小和田哲男『明智光秀の実像に迫る』第10回【光秀が義昭を見限ったのはいつか】
小和田哲男『明智光秀の実像に迫る』第10回【光秀が義昭を見限ったのはいつか】
将軍義昭の家臣であり、信長の家臣でもあった光秀。信長の排除に動く義昭の前途に不安を抱くようになります。光秀が義昭の側近に宛てた手紙には「おいとまをいただきたい」と記されていましたが、年月日がなく、いつ書かれたものか定かではありません。今回は、義昭が信長を倒すために手を組んだ武田信玄の動きをひとつのヒントに、光秀がどの時点で義昭と手を切ったのかを考えます。
要旨
1.曽我助乗(そがすけのり)
★明智十兵衛光秀と曾我兵庫頭助乗(幕府御詰衆)
明智光秀は、「比叡山焼き討ち」の功績により、坂本城と志賀郡を与えられ、「一国一城の主(あるじ)」になったので、足利義昭から離れても生きていける状態になった。織田信長から志賀郡、足利義昭から上山城(久世郡、綴喜郡、相楽郡、宇治郡)を与えられたが、土地問題でトラブルがあったようで、曾我助乗宛の書状には、足利義昭にはお暇を願い出たとある。とはいえ、却下されて、明智光秀の足利義昭と織田信長との両属関係は継続したようである。
①「日付不詳曾我助乗宛明智光秀書状」(「MOA美術館所蔵文書」)
見くるしく候て、憚入存候。御志計候。
昨今は懸御目、快然此事候。就其我等進退之儀、御暇申上候処、種々御懇志之儀共、過分忝存候。とにかくにゆくすへ難成身上之事候間、直に御暇を被下、かしらをもこそけ候様に、御取成頼入存候。次此くら、作にて候由候て、可然かたより給置候間、進入候。御乗に御用にたてられ候はゝ畏入存候。かしく。
明十兵
曽兵公 人々御中 光秀
「見ぐるしく候て、憚り入り存じ候。御志計りに候。
昨今は御目に懸かり、快然、此の事に候。我ら進退の儀、御暇申し上げ候処、種々御懇志の儀共、過分、忝く存じ候、とにかくに、行く末成りがたき身上の事に候間、直ちに御暇を下され、頭をも刮げ候様に御取り成し頼み入り存じ候。次にこの鞍、作にて候由候て、然るべき方より給わり置き候間、進め入り候、御乗習に御用に立てられ候はば、畏み入り存じ候。かしく」
((この鞍は)見苦しい物で恥ずかしいのですが、ほんの気持ちです。
先日はお目にかかれて光栄でした。私の進退について、お暇(いとま、辞任)申し上げましたところ、いろいろと過分なるお心遣いを頂き有り難く存じます。ともかく、将来の見込みが無い身の上ですので、直ちにお暇をいただき、頭を剃って隠居できるよう(足利義昭への)お取り成しをよろしく頼みます。次に、この馬の鞍は、きちんとした方からいただいた物です。差し上げますので、ご乗馬の練習用にお使いいただければ幸いです。)

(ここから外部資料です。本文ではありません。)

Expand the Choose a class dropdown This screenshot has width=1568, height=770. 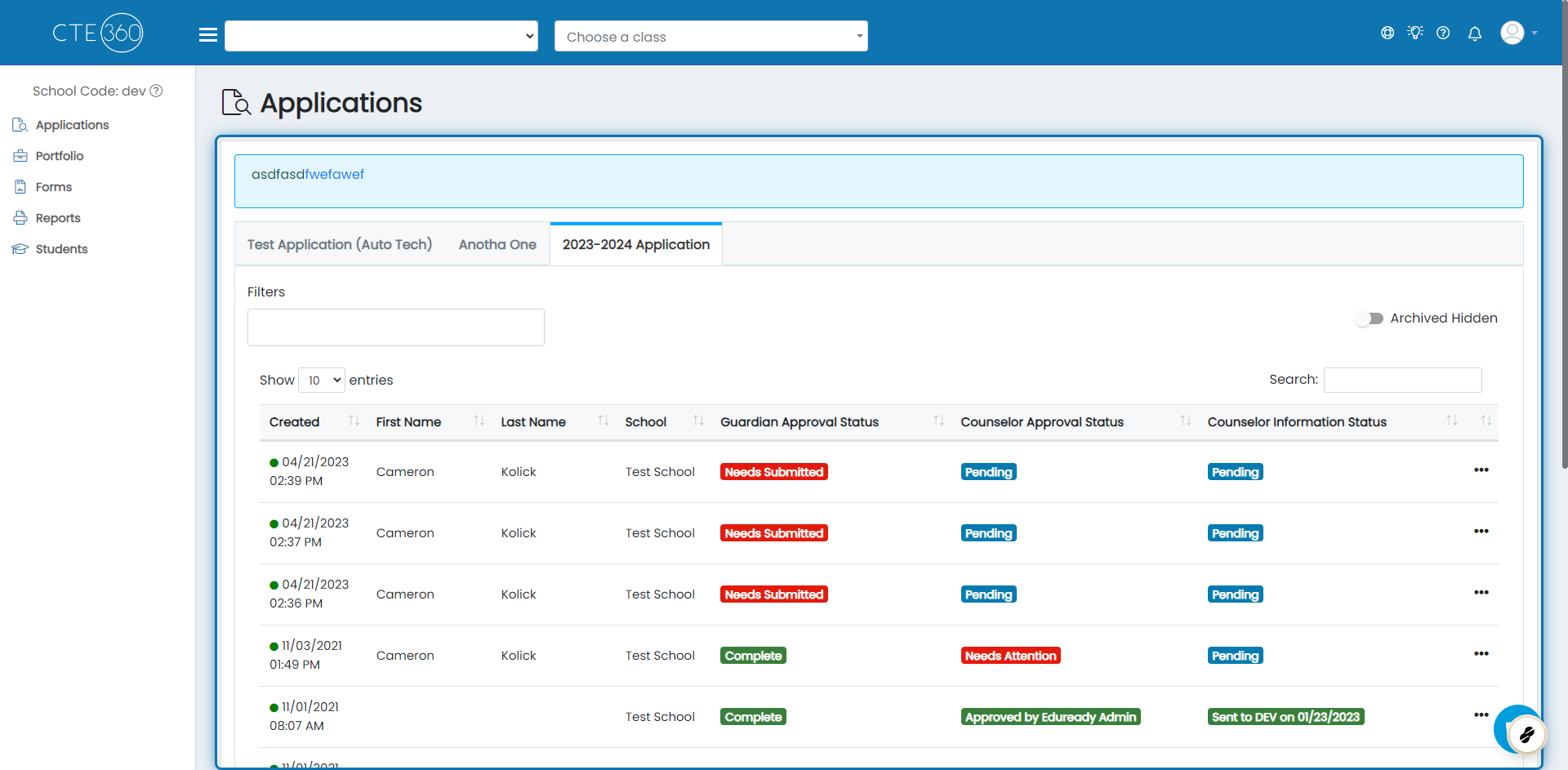click(710, 36)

②「元亀2年(1571年)12月20日付曾我助乗宛明智光秀書状」(『古簡雑纂(こかんざっさん)』)
下京壺底分地子銭、両季に弐拾壱貫弐百文、為合力進之候。公儀御取成以下頼入候付而、如此候。別而御馳走、肝要候。恐々謹言。
明智十兵衛尉
元亀二 十二月廿日 光秀(花押)
曽我兵庫頭殿 御宿所
「下京壺底分地子銭、2季に21貫200文、合力として進り候。公儀御取り成し以下頼み入り候につきて、此の如く候。別して御馳走、肝要に候。恐々謹言。」
(下京の底壺(不明。京都市中京区壺屋町か?)分の地子銭を、2期にわたり21貫200文ずつお力添えのお礼として進呈しますので、公儀(足利義昭)へのお取り成しをよろしくお願い致します。)
2.武田信玄
武田信玄は、足利義昭の意向を受け、織田信長を倒すために出陣し(?)、元亀3年12月22日の「三方ヶ原の戦い」(武田軍25000人と徳川軍8000人の戦い)の前哨戦である「二俣城攻め」の頃、書状を朝倉義景に出している。

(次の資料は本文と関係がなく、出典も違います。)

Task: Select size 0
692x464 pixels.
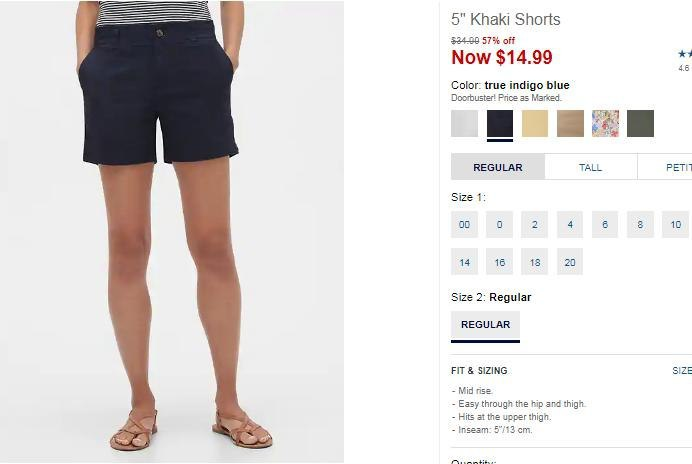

★元亀3年11月19日付朝倉義景宛武田信玄条書(「徳川黎明会所蔵文書」)
条目
一 当備逐日任存分候事
付、二俣之地取詰候、落居可為近日之事
一 岩村之城、属当手候之間、人衆相移候事
付、条々有口上
一 此上両様行之事
付、条々
一 如聞得者、織田信長岐阜へ帰、引間へ三千余加勢不審存候事
一 当陣下風聞之事
付、依大坂貴辺御催促如此、信長為当敵動干戈所、御分別之事
一 信長例式謀略察入候間、為可散御疑心、以誓詞申候、従貴辺茂可給之事
付、条々
一 郡上之遠藤、向岐阜なたをの取出早々可築之旨、令催促候、
自其茂同前ニ可被仰越之事
一 至来年五月御張陣之事
一 大坂門徒中蜂起御催促之事
付、長島之事
・「至来年五月御張陣之事」:このまま来年の5月まで近江で陣張っていて下さい→朝倉軍撤退→怒りの『伊能文書』。

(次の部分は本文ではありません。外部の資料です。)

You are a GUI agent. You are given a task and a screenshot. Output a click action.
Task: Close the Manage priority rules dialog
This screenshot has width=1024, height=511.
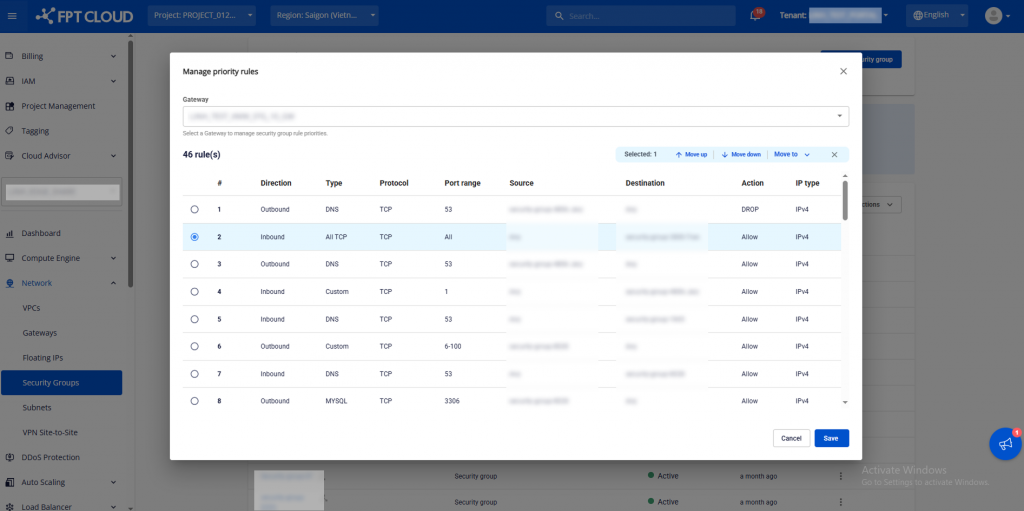pos(843,71)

★元亀3年11月19日付朝倉義景宛武田信玄書状(「徳川黎明会所蔵文書」)
如露先書候去月三日出甲府同十日当国へ乱入敵領不残撃碎号二俣地取詰候殊二三州山家濃州岩村属味方対信長為当敵動干戈候此所御分別肝要二候為其以玄東斎申候委曲説与彼口上候之間不能具候 恐々謹言
十一月十九日 信玄(花押)
謹上 朝倉左衛門督殿
https://images.dnpartcom.jp/ia/workDetail?id=TAM000967
※信長包囲網:反信長統一戦線。織田信長から「異見17か条」を突きつけられた足利義昭は、御内書を濫発した。その宛先は、反信長の武家(武田信玄、朝倉義景、浅井長政)、寺家(本願寺=一向宗)、そして公家に及んだ? そして、公家を抑えようとする織田信長を明智光秀が止めたのが「本能寺の変」?
3.足利義元との完全決裂
天正元年(1573年)2月20日、足利義昭の言葉を受け、近江国今堅田城(大津市今堅田)に自ら籠城し、石山砦を築いた光浄院暹慶、磯貝新右衛門、渡辺党らを攻撃するため、織田信長は、柴田勝家、明智光秀、丹羽長秀、蜂屋頼隆の4人を派遣した。
★『信長公記』天正元年(1573年)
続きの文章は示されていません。